The accuracy of the DL model was 0.9391. The accuracy for junior resident (JR) 1, JR 2, senior resident (SR), and senior radiologist (Srad) before DL-assisting were 0.7043, 0.7826, 0.8435, and 0.8522 respectively. The accuracy in DL-assisted classifications was 0.9130, 0.8696, 0.9304, and 0.9043 for JR 1, JR2, SR, and Srad, respectively. DL assistance changed the decisions of less experienced radiologists more than more experienced radiologists. Conclusion: The DL model has superior accuracy in classifying thyroid nodules as benign-malignant with US images than radiologists with different levels of experience. Additionally, all radiologists, and most notably less experienced radiology residents, increased their accuracy in DL-assisted predictions.

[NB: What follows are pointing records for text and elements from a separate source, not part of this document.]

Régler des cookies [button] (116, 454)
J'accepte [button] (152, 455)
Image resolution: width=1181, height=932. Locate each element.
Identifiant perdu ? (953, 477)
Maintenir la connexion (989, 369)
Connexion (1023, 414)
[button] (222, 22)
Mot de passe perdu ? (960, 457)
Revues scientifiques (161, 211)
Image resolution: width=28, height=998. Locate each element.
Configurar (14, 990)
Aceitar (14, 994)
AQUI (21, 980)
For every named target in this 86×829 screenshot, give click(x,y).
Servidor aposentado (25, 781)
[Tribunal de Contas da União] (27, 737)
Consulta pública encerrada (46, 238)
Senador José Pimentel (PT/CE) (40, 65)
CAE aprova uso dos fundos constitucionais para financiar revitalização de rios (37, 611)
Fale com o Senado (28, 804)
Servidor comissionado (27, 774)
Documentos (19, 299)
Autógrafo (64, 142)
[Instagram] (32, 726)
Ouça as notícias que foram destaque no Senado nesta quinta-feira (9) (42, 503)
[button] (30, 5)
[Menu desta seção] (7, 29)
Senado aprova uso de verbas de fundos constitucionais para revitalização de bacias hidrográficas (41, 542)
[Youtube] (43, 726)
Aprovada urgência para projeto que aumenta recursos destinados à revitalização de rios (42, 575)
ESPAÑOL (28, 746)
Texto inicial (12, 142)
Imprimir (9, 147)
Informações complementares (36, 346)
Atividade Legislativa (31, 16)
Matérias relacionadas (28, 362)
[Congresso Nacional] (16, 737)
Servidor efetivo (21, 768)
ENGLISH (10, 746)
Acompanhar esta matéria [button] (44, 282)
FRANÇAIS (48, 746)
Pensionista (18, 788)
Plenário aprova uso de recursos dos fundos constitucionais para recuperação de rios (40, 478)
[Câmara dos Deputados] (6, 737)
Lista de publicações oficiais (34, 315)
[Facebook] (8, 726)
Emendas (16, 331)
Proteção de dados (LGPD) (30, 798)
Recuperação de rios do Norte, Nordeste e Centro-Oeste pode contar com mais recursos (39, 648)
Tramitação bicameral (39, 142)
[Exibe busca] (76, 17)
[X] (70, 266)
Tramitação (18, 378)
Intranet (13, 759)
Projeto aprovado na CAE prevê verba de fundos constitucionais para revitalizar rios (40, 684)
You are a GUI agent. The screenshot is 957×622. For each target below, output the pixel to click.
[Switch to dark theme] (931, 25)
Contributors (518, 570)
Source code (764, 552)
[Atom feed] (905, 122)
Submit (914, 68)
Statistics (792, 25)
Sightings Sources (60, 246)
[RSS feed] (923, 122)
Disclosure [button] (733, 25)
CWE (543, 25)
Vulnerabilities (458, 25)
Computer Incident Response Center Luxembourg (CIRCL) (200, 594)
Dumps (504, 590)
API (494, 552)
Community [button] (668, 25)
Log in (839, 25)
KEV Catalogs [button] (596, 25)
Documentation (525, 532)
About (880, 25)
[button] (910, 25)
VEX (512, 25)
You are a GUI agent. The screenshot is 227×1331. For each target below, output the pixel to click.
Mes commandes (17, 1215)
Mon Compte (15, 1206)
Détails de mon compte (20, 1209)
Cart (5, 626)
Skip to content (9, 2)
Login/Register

本研究旨在利用深度学习(DL)通过超声(US)对甲状腺结节进行良恶性分类。此外,本研究还调查了DL对不同经验放射科医生诊断成功率的影响。
本研究纳入了576张甲状腺结节的超声图像。数据集分为80%的训练集和20%的测试集。四名经验水平不同的放射科医生将测试集中的图像分类为良性或恶性。然后用训练集训练一个DL模型,并对测试集进行良恶性预测。接着,将测试集中每个结节的DL模型输出结果呈现给4名放射科医生,要求他们在考虑这些DL结果的情况下再次进行良恶性分类。
DL模型的准确率为0.9391。在DL辅助之前,初级住院医生(JR)1、JR 2、高级住院医生(SR)和资深放射科医生(Srad)的准确率分别为0.7043、0.7826、0.8435和0.8522。在DL辅助分类中,JR 1、JR2、SR和Srad的准确率分别为0.9130、0.8696、0.9304和0.9043。DL辅助对经验较少的放射科医生决策的改变比对经验丰富的放射科医生更大。
与不同经验水平的放射科医生相比,DL模型在利用超声图像将甲状腺结节分类为良恶性方面具有更高的准确率。此外,所有放射科医生,尤其是经验较少的放射科住院医生,在DL辅助预测中的准确率都有所提高。